------ EXCERPTED DATA ------

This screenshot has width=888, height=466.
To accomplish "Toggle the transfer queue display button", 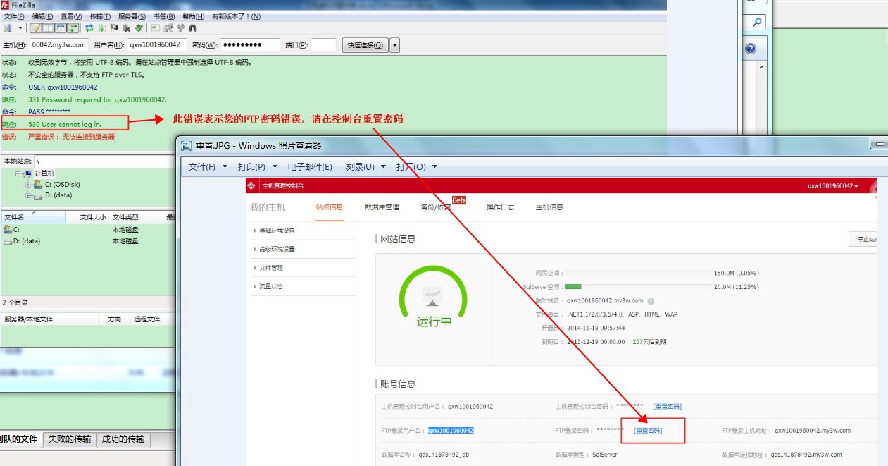I will tap(72, 28).
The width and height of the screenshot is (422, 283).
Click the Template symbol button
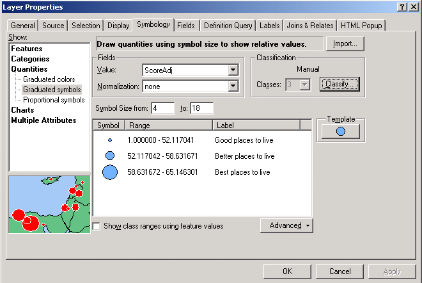click(x=340, y=131)
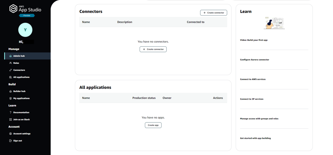Select the Y profile avatar circle
Image resolution: width=333 pixels, height=155 pixels.
(25, 30)
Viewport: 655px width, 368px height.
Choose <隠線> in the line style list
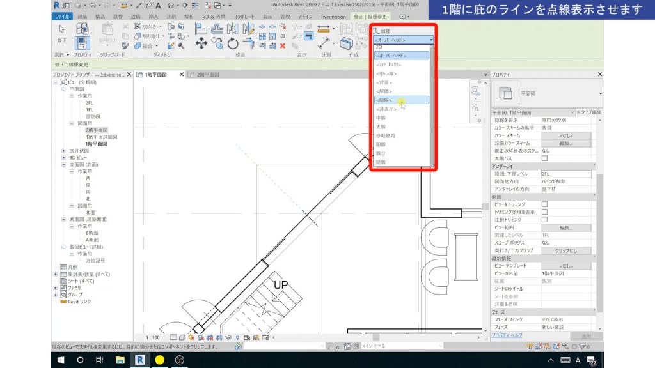tap(402, 100)
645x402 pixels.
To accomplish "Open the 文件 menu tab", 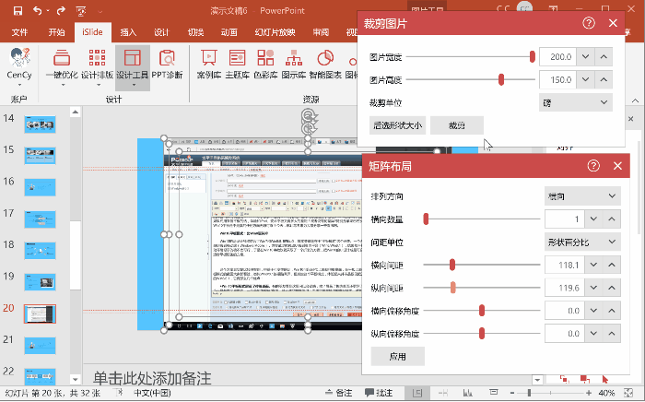I will click(x=19, y=32).
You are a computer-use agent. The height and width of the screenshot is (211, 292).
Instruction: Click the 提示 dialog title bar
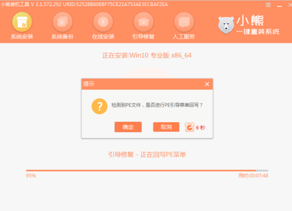(x=132, y=84)
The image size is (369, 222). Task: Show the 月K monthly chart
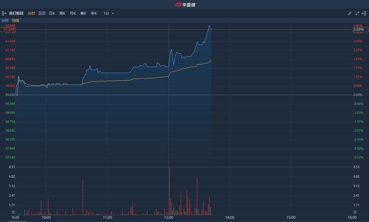pos(73,13)
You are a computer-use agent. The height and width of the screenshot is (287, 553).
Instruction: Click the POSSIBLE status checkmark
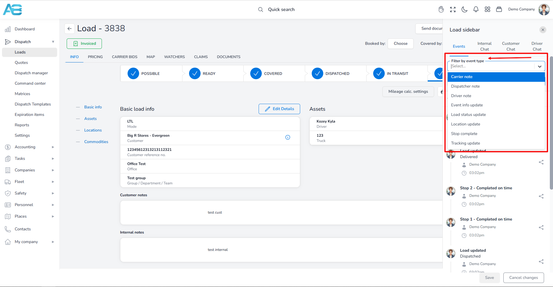pos(133,74)
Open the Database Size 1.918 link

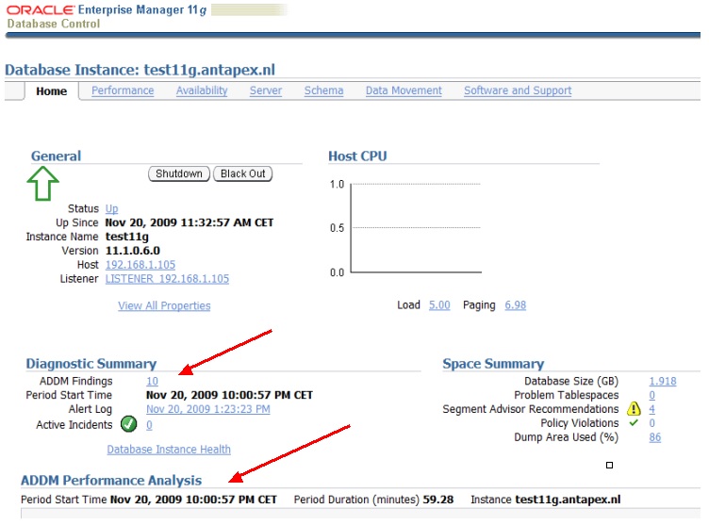(662, 381)
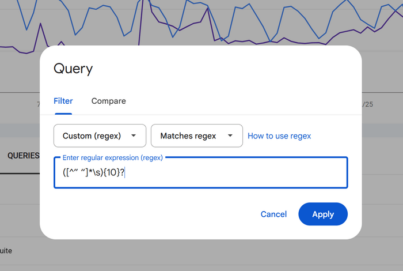403x271 pixels.
Task: Cancel the Query filter dialog
Action: pyautogui.click(x=273, y=214)
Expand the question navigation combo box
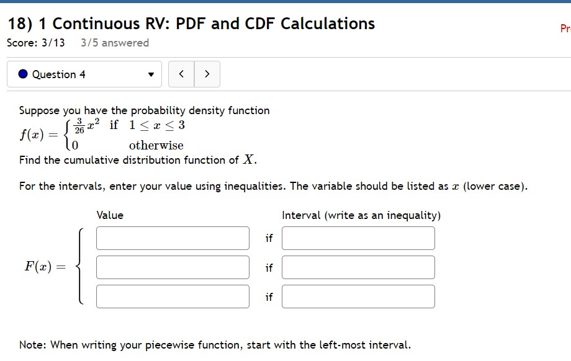The image size is (571, 361). (84, 74)
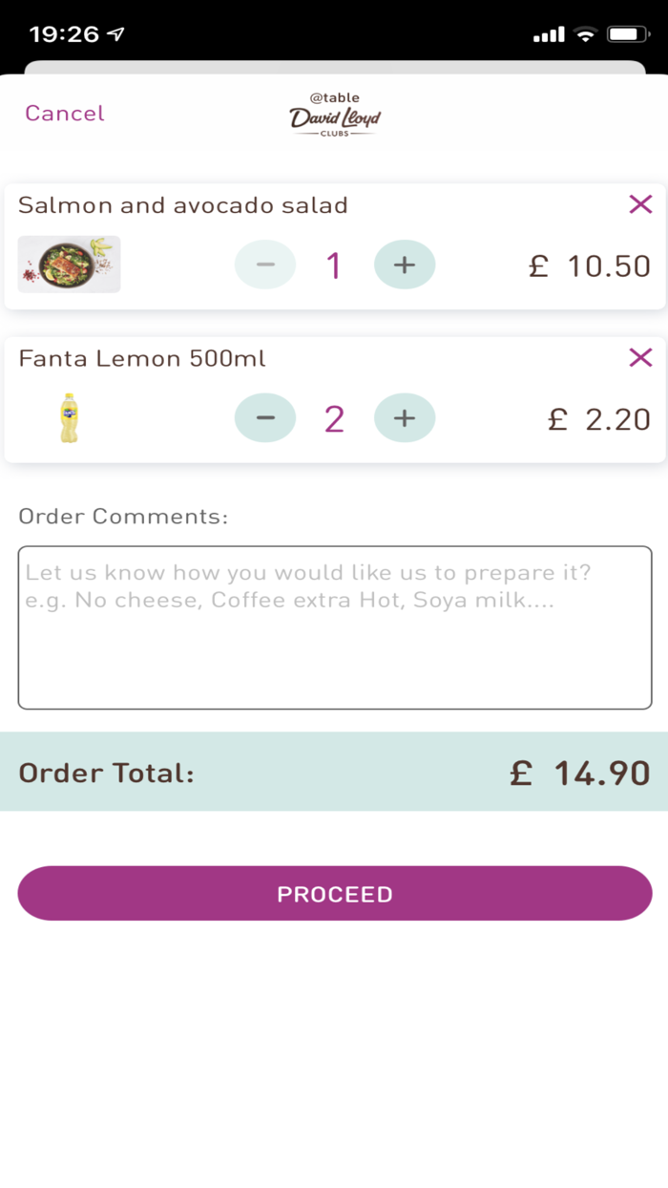The height and width of the screenshot is (1188, 668).
Task: Tap the David Lloyd Clubs logo
Action: [x=335, y=115]
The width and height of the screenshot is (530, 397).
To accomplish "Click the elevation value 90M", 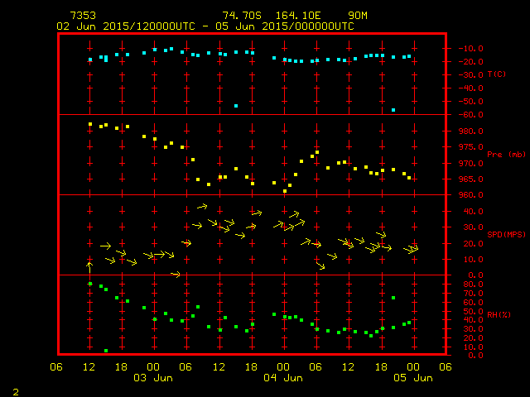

------

[EXERCISE]: In the records above, find the line containing "Open the Database Size 1.918 link". Reproduce it and every line after it through the last line, omitting pictures.

[SOLUTION]:
Open the Database Size 1.918 link

(662, 381)
403x271 pixels.
Task: Cancel the Query filter dialog
Action: pyautogui.click(x=273, y=214)
Expand the question navigation combo box
The image size is (571, 361). (84, 74)
The height and width of the screenshot is (1188, 668).
Task: Tap the David Lloyd Clubs logo
Action: [x=335, y=115]
The width and height of the screenshot is (530, 397).
To accomplish "Click the elevation value 90M", 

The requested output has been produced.